### WHAT YOU ARE ASKED TO DO
Pictures in the listing do not belong in the copy, which should repeat exactly the lines from the one holding "Screen dimensions: 772x577" through the last line.

### EXERCISE MATERIALS
=== Section Start ===

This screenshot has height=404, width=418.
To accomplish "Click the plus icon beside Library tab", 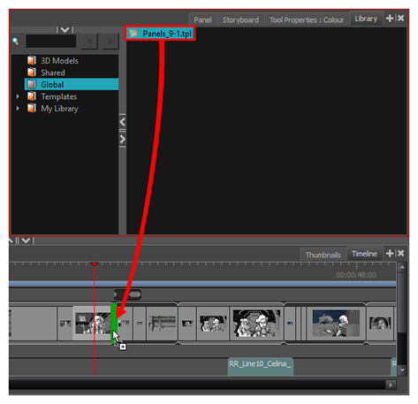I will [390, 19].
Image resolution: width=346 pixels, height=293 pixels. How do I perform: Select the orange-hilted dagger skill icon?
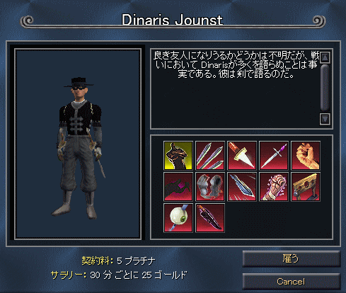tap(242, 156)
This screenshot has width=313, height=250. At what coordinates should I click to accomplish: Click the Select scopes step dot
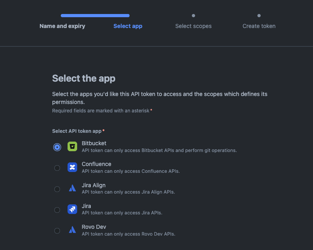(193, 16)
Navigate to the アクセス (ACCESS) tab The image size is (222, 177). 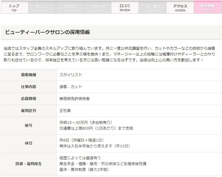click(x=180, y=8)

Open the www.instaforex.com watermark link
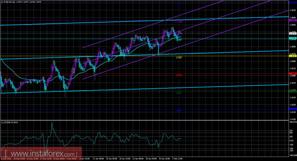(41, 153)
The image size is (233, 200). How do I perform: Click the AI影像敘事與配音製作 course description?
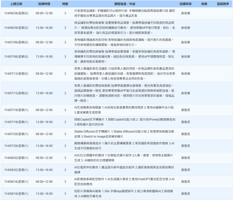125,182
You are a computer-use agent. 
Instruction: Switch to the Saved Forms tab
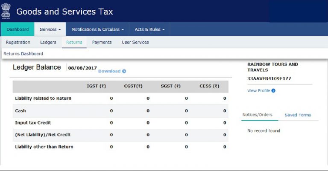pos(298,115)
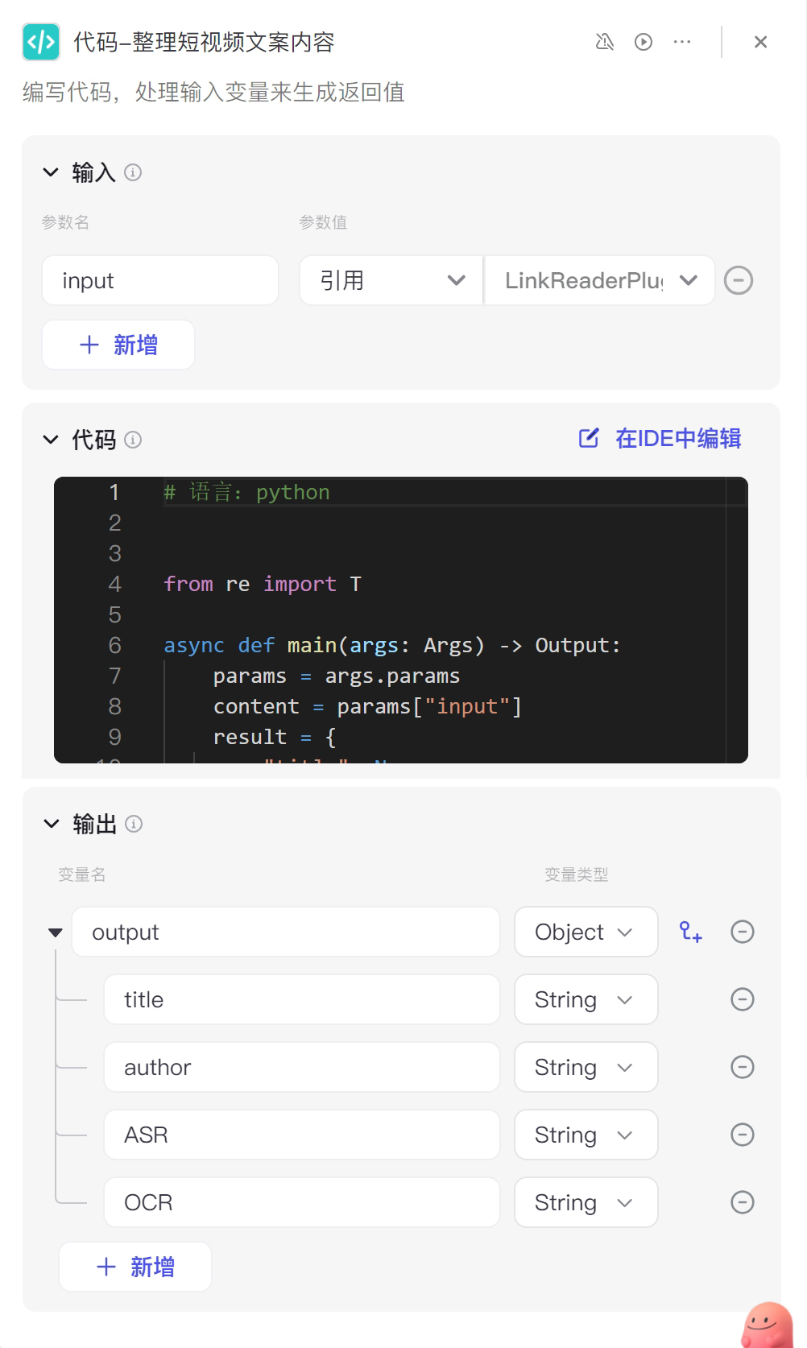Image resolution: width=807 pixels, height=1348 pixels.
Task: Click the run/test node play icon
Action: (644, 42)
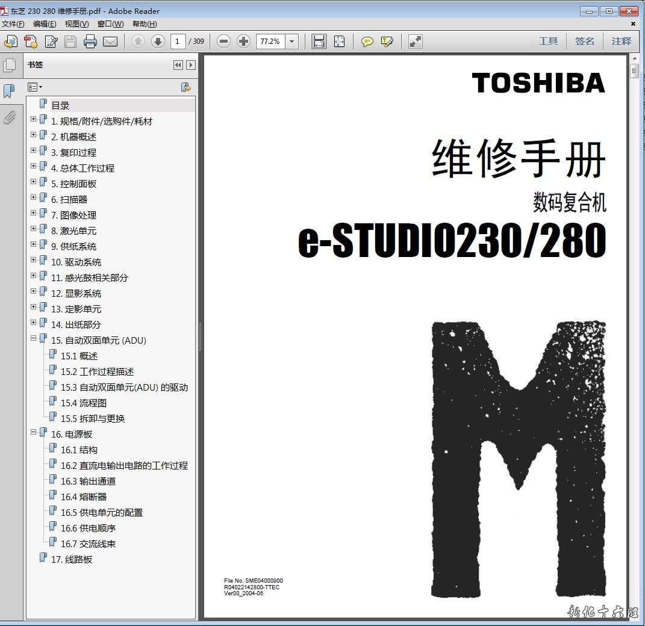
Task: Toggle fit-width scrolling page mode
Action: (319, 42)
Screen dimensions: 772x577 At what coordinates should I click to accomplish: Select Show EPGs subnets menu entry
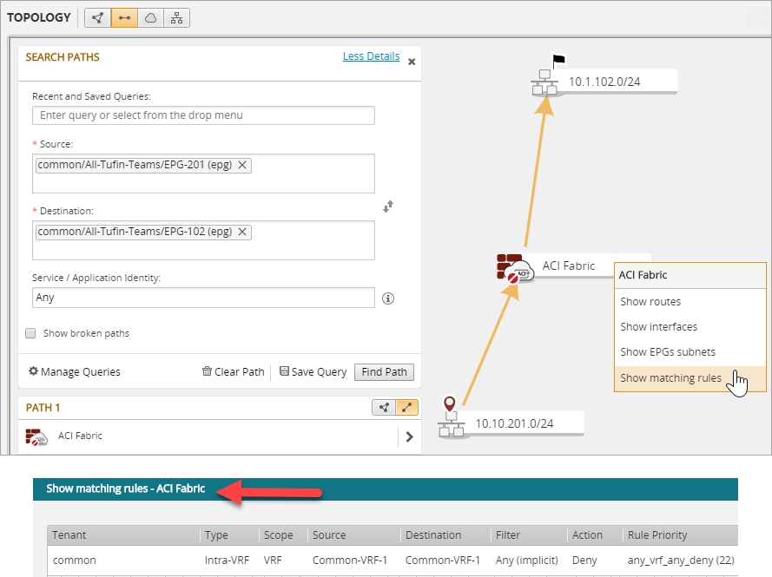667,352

=== Section End ===

### OUTPUT OF THE EXERCISE
Screen dimensions: 772x577 At what coordinates should I click to accomplish: Select Show EPGs subnets menu entry
667,352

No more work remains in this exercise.